NASH Clinical Research Network (NASH CRN) Scoring System

It developed the NAFLD activity score (NAS) and scoring method in 2005 for use in medical research. This method of scoring was created to take into consideration the entire spectrum of NAFLD lesions. Each category was divided on the basis of the histological traits under consideration. A score was given to each of the main categories. Steatosis (0-3), lobular inflammation (0-3), hepatocellular damage (0-2), fibrosis (0-4), and other abnormalities such as Mallory's hyaline and glycogenated nuclei were among the characteristics that were independently linked to NASH. The NAS is the unweighted sum of the scores for lobular inflammation, steatosis, and liver cell enlargement. Biopsies with a score of less than three were labeled as "not NASH," while a NAS of ≥5 was shown to correspond with the NASH diagnosis. However, not every biopsy sample with NAS ≥5 satisfies the evaluative criteria for definitive NASH, and caution needs to be exercised when determining whether NASH is present or absent [34].

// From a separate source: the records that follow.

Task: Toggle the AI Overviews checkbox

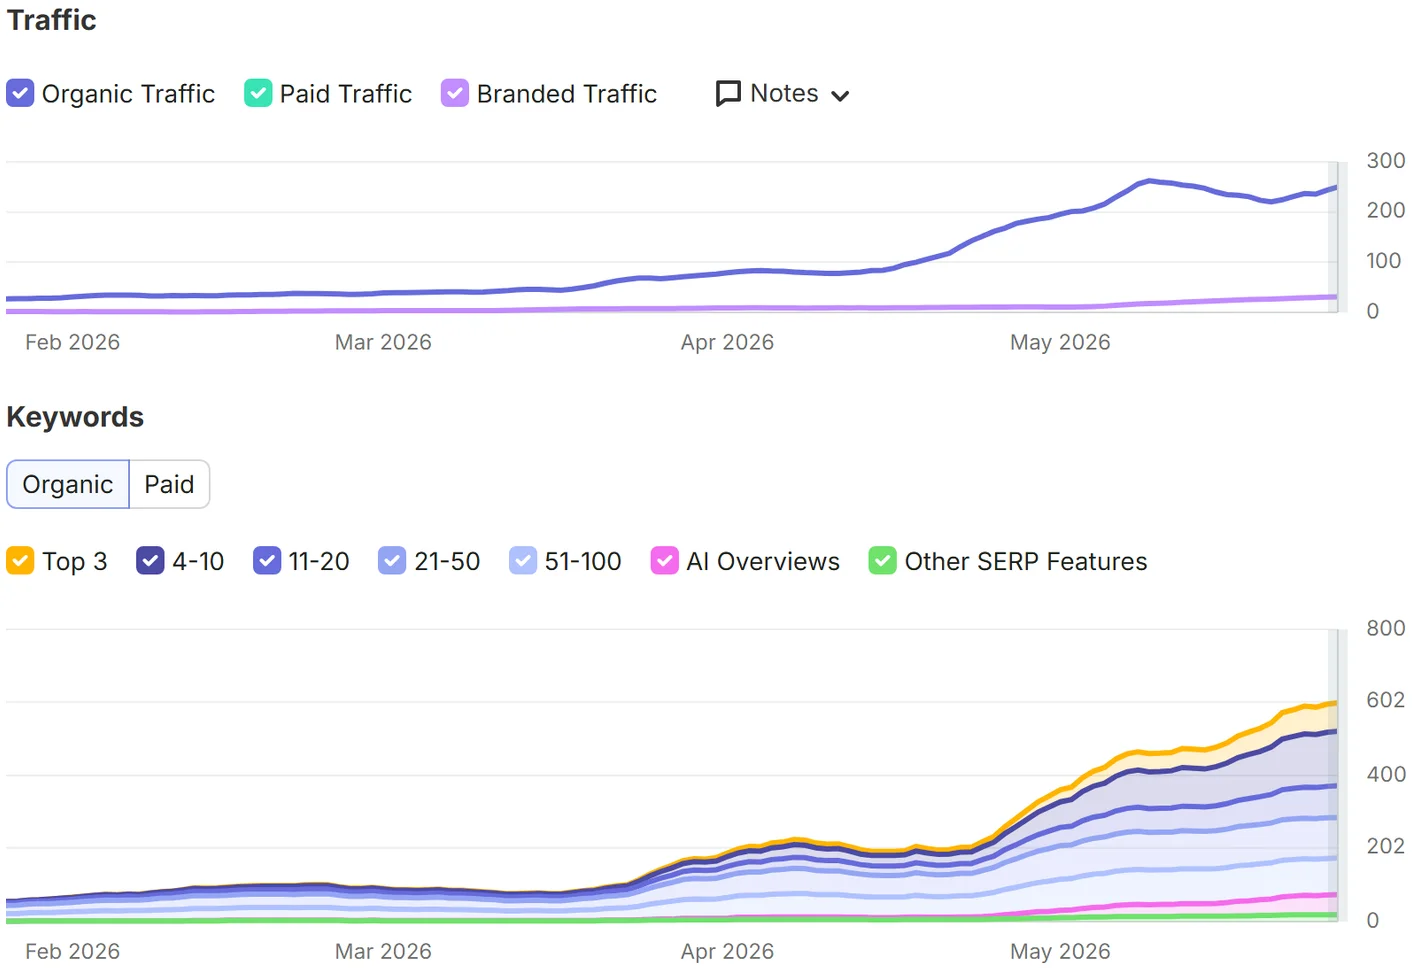Action: pos(665,561)
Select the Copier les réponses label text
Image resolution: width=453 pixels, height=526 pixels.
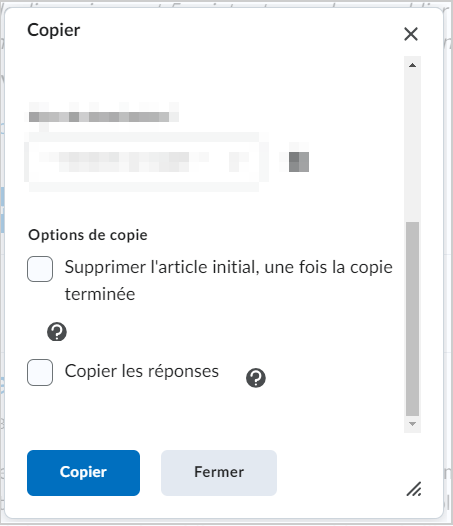[142, 371]
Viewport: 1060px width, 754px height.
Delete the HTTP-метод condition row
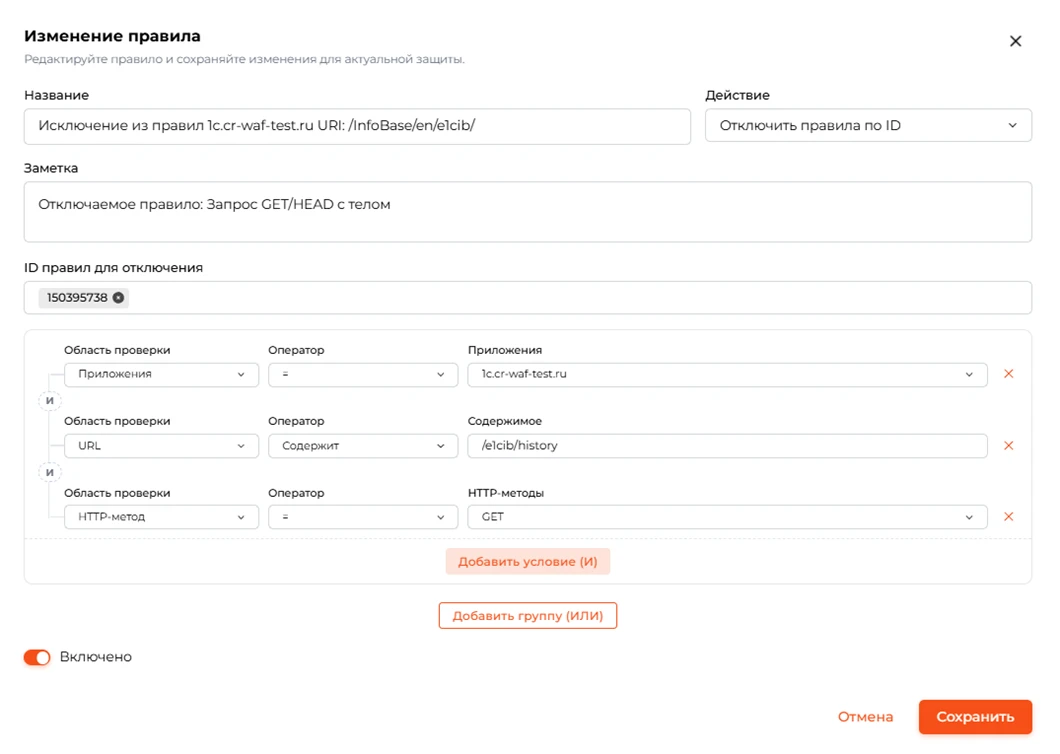[x=1008, y=517]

SAF (Steatosis, Activity, and Fibrosis) Scoring System

This method has been suggested recently. When defining NAFL and NASH, the SAF takes liver cell enlargement, lobular inflammation, and steatosis into account. The activity, which runs from zero to four, can be described as the total of the lobular inflammation and liver cell enlargement grades. When there is any level of activity in the fatty liver, it suggests that NAFLD is present. This suggests that steatosis (from one to three) and different degrees of activity are necessary for the characterization of either NAFL or NASH [35].

Other

Clinicopathological ratings have also been used for NAFLD for several purposes, such as predicting advanced forms of NASH and choosing patients who require biopsy. These clinicopathological scores take into consideration several variables, including age, triglycerides, diabetes mellitus, hypertension, platelet count, hyperglycemia, albumin, insulin resistance index, AST/ALT ratio, and body mass index (BMI) [36].

Management

Current recommendations state that individuals with NASH who have considerable fibrosis (≥F2) or who have a milder form of the disease but possess a high probability of disease development (such as those with diabetes mellitus or metabolic syndrome) should not take medication [37]. However, it is crucial to take into account that individuals with NAFLD have a significantly higher overall death rate than non-NAFLD patients once a diagnosis is made. However, the majority of this increased mortality is due to heart disease rather than liver-related disease [38]; moreover, cancer-associated deaths rank among the most common reasons for death in patients with NAFLD; extrahepatic malignancies lead the way in this regard, followed by hepatocellular carcinoma [39]. Most importantly, individuals are at a higher risk for mortality related to liver disease and complications such as hepatocellular carcinoma, hepatic decompensation, and once a confirmatory diagnosis of NASH and/or advanced fibrosis (cirrhosis, fibrosis stage 3), and/or portal hypertension has been established [40]. Therefore, all individuals with NAFLD should undergo lifestyle adjustments and therapy for underlying metabolic disorders; individuals with biopsy-confirmed NASH and less severe fibrosis should get targeted pharmaceutical treatment. Figure 4 provides a brief synopsis of a potential therapy protocol for NAFLD patients [41].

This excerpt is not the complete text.